Cyprus Mail

Former Laiki deputy CEO denies lying over Greek writedown


The former deputy CEO of Laiki Bank, shuttered in 2013 amid the banking crisis, told a court on Monday that the persons responsible failed to take appropriate action prior to a writedown of the lender’s operations in Greece.

Under cross-examination by one of the defence lawyers, Christos Stylianides, a witness for the prosecution, insisted he had indeed spoken on the phone with the bank’s CFO Annita Philippidou about the writedown, and denied that he had “made up the story”.

The defendants in the trial are Laiki’s then CEO Efthimios Bouloutas, his deputy Panayiotis Kounnis, non-executive vice-president Neoclis Lysandrou, and executive board member Marcos Foros.

They are facing charges of market manipulation and submitting false or misleading information with regard to publishing an interim financial report in November 2011, in which they omitted to include a goodwill writedown of €330m for Marfin Popular Bank’s – as Laiki was then known – operations in Greece.

Stylianides had earlier testified that he was informed for the first time about the matter on November 18, 2011, through an email from Philippidou.

Philippidou had forwarded an email from PwC, the bank’s external auditors, who informed them that the goodwill writedown of its operations in Greece was €1.2bn at the end of September 2011.

According to Stylianides, Philippidou had told him that Bouloutas was against a writedown at the end of September while the bank’s external auditors insisted there should be one.

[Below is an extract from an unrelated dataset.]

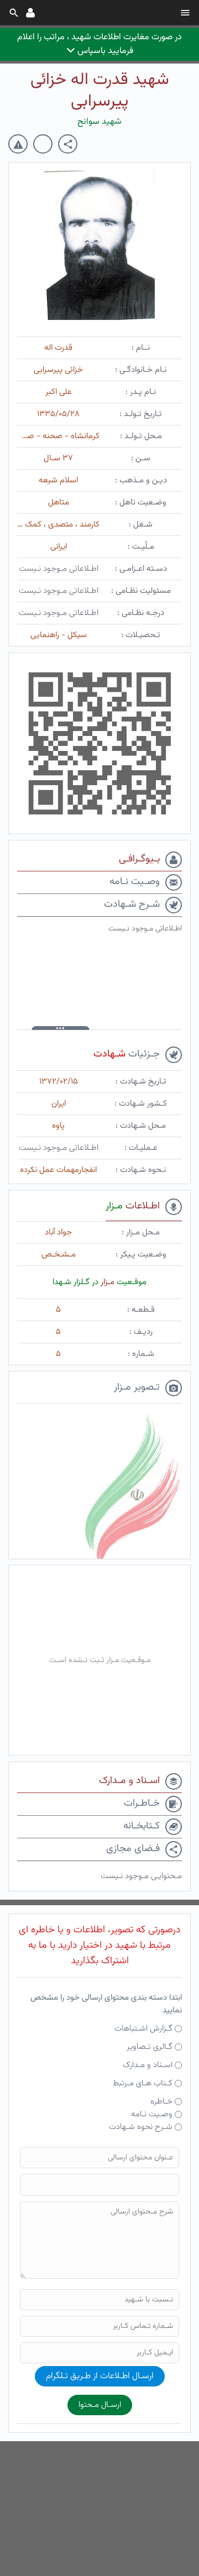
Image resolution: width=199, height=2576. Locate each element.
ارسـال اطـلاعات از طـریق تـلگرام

Seeking to discredit Stylianides, a defence lawyer asked him why, on learning of this, he did not then speak with Lysandrou.

Stylianides responded it was because Philippidou had assured him she would do it.

The witness also denied the imputation that he was responsible for handling impairment-related issues at the bank.

Next taking the stand on Monday was Philippidou, who told the court that during the first nine months of 2011 there were “serious indications” of a writedown to the lender’s Greece operations.

She said that in her opinion the clearest indication that the bank’s Greek operations were in trouble was the PSI+ (Private Sector Involvement), the second restructuring of Greek debt held by private investors taking place on October 26, 2011.

She said this second ‘haircut’ on bond holdings was “far worse” than the first.

The second indication was that Laiki was already facing liquidity problems, having received Emergency Liquidity Assistance from the European Central Bank on September 30, 2011.

Asked by the prosecution whether the bank had carried out any stress tests or simulations regarding a possible debt writedown in Greece, Philippidou said a stress test was carried out earlier, on June 30 of that year.

The results showed that the bank did pass the stress test, but only marginally. However, no follow-up stress test was carried out on September 30.

Philippidou’s testimony continues on Tuesday.